The State Barrier Fence of Western Australia,1 formerly known as the Rabbit Proof Fence, the State Vermin Fence, and the Emu Fence, is a pest-exclusion fence constructed between 1901 and 1907 to keep rabbits and other agricultural pests, from the east, out of Western Australian pastoral areas.2
There are three fences in Western Australia: the original No. 1 Fence crosses the state from north to south, No. 2 Fence is smaller and further west, and No. 3 Fence is smaller still and runs east–west. The fences took six years to build. When completed in 1907, the rabbit-proof fence (including all three fences) stretched 2,023 miles (3,256 km). The cost to build each kilometre of fence at the time was about $250 (equivalent to $18,906 in 2018).3
When it was completed in 1907, the 1,139-mile (1,833 km) No. 1 Fence was the longest unbroken fence in the world.4
https://en.wikipedia.org/wiki/Rabbit-proof_fence
The Darling Downs–Moreton Rabbit Board fence is a pest-exclusion fence constructed between 1893 and 1997 to keep rabbits out of farming areas in Queensland, Australia. It is managed by the Darling Downs–Moreton Rabbit Board1 and is often referred to as "The Rabbit Fence" or "Rabbit Board Fence".[2][failed verification]
As of 2021 the fence has been expanded to 555km of rabbit-proof fence running from Mt Gipps to Goombi.1
https://en.wikipedia.org/wiki/Darling_Downs%E2%80%93Moreton_Rabbit_Board_fence
The Dingo Fence or Dog Fence is a pest-exclusion fence that was built in Australia during the 1880s and finished in 1885, to keep dingoes out of the relatively fertile south-east part of the continent (where they had largely been exterminated) and protect the sheep flocks of southern Queensland. It is one of the longest structures in the world. It stretches 5,614 kilometres (3,488 mi)1 from Jimbour on the Darling Downs near Dalby through thousands of kilometres of arid land ending west of Eyre peninsula on cliffs of the Nullarbor Plain2 above the Great Australian Bight3 near Nundroo.4
https://en.wikipedia.org/wiki/Dingo_Fence
There are also barriers built for enforcing laws.
The Inland Customs Line, incorporating the Great Hedge of India (or Indian Salt Hedge1), was a customs barrier built by the British colonial rulers of India to prevent smuggling of salt from coastal regions in order to avoid the substantial salt tax.
The line was gradually expanded as more territory was brought under British control until it covered more than 2,500 miles (4,000 km), often running alongside rivers and other natural barriers.
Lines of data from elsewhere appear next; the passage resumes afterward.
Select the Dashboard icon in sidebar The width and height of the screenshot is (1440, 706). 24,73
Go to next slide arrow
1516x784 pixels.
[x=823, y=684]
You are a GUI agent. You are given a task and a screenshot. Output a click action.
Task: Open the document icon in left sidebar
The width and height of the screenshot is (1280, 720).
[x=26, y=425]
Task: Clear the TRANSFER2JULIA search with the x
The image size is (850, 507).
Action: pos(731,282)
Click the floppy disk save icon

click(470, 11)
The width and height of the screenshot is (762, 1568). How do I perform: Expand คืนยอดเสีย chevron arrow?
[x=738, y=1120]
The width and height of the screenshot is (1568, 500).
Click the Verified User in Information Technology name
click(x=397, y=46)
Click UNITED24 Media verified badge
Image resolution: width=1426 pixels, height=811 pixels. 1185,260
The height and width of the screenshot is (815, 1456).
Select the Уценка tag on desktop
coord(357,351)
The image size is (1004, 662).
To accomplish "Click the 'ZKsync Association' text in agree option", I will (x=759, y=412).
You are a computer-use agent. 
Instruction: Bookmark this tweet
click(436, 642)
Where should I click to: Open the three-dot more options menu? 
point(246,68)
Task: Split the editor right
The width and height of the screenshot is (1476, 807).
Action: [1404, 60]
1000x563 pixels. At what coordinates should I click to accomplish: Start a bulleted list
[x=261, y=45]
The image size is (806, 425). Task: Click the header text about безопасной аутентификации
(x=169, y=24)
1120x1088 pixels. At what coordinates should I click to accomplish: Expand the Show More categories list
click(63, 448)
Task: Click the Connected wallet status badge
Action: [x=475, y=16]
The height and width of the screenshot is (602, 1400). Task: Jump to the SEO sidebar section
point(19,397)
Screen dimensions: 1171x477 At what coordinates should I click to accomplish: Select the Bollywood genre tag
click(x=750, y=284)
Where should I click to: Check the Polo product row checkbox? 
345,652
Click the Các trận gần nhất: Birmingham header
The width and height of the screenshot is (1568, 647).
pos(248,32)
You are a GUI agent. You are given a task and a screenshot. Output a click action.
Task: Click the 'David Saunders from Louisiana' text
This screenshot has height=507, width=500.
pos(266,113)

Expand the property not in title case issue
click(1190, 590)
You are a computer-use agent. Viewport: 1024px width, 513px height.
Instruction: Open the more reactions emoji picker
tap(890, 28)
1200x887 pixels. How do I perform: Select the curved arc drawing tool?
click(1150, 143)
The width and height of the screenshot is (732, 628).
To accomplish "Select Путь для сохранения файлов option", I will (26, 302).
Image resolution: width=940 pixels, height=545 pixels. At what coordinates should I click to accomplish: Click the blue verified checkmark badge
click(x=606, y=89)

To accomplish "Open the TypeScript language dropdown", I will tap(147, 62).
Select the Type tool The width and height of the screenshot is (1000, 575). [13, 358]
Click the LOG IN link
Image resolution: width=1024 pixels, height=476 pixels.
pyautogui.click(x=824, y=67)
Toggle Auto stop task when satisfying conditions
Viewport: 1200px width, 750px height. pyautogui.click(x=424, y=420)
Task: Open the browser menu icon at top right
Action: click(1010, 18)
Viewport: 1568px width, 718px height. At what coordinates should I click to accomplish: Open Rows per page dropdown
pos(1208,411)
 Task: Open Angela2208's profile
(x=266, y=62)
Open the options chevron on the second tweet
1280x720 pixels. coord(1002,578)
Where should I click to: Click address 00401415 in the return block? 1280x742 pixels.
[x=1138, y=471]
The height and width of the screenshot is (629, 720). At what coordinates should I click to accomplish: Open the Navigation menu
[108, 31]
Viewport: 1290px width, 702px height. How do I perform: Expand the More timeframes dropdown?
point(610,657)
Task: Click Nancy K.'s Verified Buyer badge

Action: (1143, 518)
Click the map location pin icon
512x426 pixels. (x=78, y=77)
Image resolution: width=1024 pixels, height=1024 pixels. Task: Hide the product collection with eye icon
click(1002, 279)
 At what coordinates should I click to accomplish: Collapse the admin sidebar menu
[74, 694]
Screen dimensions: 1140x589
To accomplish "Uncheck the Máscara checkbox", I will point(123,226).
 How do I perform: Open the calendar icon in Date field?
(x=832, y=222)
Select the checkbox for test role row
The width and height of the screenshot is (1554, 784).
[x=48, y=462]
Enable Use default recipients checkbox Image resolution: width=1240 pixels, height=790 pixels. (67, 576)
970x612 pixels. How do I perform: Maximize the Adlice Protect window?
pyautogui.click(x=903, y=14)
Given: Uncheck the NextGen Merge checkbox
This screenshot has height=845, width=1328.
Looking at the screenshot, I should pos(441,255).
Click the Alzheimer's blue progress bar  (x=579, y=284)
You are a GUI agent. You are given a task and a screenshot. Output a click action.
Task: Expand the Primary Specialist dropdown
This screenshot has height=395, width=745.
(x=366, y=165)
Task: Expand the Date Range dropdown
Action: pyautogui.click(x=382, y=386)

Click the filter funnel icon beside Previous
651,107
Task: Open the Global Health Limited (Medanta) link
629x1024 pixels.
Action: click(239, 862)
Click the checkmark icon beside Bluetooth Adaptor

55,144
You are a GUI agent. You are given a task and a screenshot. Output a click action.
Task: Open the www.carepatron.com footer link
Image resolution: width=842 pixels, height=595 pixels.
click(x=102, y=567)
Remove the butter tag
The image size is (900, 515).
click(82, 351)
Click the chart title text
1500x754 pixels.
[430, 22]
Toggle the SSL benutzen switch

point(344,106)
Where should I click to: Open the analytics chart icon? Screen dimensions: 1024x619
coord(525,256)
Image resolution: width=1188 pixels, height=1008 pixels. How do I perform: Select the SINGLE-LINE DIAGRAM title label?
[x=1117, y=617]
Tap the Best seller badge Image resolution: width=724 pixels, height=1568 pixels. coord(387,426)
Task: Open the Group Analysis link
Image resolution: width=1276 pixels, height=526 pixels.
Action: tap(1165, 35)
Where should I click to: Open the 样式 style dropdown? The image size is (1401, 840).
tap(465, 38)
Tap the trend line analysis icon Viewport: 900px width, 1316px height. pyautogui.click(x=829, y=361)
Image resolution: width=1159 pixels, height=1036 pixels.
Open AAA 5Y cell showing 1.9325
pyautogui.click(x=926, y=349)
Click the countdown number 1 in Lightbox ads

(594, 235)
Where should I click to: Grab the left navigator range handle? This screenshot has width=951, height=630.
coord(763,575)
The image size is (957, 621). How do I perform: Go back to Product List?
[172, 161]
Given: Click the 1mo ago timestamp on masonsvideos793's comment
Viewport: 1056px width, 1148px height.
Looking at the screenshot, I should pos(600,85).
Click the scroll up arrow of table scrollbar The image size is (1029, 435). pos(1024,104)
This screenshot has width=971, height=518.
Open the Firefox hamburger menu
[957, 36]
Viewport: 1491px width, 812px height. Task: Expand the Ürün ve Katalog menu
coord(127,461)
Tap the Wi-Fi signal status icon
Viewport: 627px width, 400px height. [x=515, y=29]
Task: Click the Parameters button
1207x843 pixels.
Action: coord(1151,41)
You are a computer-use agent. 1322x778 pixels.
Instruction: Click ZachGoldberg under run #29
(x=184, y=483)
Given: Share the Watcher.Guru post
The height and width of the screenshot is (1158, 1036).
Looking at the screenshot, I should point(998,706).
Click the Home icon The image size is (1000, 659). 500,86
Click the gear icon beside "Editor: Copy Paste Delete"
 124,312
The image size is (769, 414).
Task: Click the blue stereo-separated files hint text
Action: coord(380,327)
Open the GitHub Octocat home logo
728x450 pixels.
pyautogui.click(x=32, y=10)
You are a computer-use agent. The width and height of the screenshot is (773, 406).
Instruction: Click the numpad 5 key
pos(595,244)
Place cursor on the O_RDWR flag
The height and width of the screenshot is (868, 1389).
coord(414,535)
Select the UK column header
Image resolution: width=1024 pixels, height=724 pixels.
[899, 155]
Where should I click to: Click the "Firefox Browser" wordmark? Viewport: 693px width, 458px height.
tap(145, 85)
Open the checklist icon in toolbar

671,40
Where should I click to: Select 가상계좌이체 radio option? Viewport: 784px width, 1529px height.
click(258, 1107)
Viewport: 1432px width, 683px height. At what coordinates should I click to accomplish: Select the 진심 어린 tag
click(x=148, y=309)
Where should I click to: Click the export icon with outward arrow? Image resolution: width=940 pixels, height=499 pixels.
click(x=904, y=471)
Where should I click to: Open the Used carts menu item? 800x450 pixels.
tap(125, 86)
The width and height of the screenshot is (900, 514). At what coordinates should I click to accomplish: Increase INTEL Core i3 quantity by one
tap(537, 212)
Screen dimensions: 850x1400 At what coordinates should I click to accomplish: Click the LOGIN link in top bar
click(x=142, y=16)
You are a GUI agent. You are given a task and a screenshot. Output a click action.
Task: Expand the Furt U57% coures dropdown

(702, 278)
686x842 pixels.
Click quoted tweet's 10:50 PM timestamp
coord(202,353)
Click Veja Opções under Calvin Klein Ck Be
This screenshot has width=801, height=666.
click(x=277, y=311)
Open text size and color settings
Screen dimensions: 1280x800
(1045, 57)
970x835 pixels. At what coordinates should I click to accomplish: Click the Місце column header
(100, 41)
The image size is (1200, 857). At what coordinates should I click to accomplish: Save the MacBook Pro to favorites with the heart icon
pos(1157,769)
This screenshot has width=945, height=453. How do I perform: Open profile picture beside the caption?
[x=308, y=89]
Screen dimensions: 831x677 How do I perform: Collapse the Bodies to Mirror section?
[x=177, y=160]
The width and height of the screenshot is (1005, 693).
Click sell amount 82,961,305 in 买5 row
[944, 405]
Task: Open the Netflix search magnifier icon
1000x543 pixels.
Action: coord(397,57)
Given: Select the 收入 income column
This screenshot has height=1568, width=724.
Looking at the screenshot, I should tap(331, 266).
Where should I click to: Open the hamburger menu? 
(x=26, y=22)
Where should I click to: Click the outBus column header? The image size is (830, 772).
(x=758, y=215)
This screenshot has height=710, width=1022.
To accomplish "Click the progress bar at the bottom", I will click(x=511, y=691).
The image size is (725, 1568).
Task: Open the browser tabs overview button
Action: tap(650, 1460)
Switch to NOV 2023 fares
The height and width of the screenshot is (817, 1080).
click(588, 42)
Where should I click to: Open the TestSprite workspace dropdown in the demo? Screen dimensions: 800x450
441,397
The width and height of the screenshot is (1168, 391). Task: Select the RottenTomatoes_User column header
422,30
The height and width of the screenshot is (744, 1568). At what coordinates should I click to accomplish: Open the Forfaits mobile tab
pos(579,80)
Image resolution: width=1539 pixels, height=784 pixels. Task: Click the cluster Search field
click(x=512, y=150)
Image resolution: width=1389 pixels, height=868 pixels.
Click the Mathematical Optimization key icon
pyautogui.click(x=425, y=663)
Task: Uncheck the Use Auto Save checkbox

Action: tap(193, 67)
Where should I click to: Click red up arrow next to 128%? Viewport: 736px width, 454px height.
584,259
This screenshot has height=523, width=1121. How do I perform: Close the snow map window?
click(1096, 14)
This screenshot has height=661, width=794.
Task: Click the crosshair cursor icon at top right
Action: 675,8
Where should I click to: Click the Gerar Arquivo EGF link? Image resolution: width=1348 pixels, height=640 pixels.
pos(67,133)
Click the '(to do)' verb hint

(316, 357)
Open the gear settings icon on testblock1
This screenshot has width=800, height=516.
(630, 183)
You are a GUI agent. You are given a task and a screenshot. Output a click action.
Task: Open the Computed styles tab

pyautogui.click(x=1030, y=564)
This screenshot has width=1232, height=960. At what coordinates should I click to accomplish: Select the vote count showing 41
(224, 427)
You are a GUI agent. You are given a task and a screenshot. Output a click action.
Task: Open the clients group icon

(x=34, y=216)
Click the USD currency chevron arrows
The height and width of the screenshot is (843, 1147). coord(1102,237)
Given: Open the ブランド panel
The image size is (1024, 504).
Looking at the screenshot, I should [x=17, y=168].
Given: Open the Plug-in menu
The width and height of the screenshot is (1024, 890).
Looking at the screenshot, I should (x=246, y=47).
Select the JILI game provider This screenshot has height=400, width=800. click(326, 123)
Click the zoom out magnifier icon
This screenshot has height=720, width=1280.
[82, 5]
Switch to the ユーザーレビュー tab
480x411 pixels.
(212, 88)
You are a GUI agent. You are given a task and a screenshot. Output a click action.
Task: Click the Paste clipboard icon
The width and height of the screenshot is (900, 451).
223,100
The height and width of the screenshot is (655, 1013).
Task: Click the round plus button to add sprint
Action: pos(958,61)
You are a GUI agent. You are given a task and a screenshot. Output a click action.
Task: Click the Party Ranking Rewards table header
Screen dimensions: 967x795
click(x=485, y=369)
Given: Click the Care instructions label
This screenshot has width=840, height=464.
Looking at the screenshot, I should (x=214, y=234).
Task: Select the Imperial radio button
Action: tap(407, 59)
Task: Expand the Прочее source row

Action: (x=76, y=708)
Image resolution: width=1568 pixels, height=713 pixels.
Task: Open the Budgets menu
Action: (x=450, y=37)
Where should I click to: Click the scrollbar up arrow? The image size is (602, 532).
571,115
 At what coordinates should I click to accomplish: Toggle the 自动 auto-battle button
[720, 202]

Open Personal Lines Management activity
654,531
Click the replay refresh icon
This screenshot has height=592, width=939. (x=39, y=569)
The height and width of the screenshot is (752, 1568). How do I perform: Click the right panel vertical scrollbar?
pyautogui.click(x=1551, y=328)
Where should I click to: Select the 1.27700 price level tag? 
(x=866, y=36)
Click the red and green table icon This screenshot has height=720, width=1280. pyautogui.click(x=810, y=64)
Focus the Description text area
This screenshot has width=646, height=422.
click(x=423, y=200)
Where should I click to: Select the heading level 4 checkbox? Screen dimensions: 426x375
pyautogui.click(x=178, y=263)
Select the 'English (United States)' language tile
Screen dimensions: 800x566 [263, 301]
It ran from the Punjab in the northwest to the princely state of Orissa, near the Bay of Bengal, in the southeast. The line was initially made of dead, thorny material such as the Indian plum but eventually evolved into a living hedge that grew up to 12 feet (3.7 m) high and was compared to the Great Wall of China. The Inland Customs Department employed customs officers, jemadars and men to patrol the line and apprehend smugglers, reaching a peak of more than 14,000 staff in 1872.
The line and hedge were abandoned in 1879 when the British seized control of the Sambhar Salt Lake in Rajasthan and applied tax at the point of manufacture.
https://en.wikipedia.org/wiki/Inland_Customs_Line
So I can imagine that even in modern times some sort of ditches, or dykes, or walls, or fences could be built around cities to keep people or animals in or out.
Such defenses would not be very good a stopping or slowing down invasions by major military forces, but could have some degree of police or military function.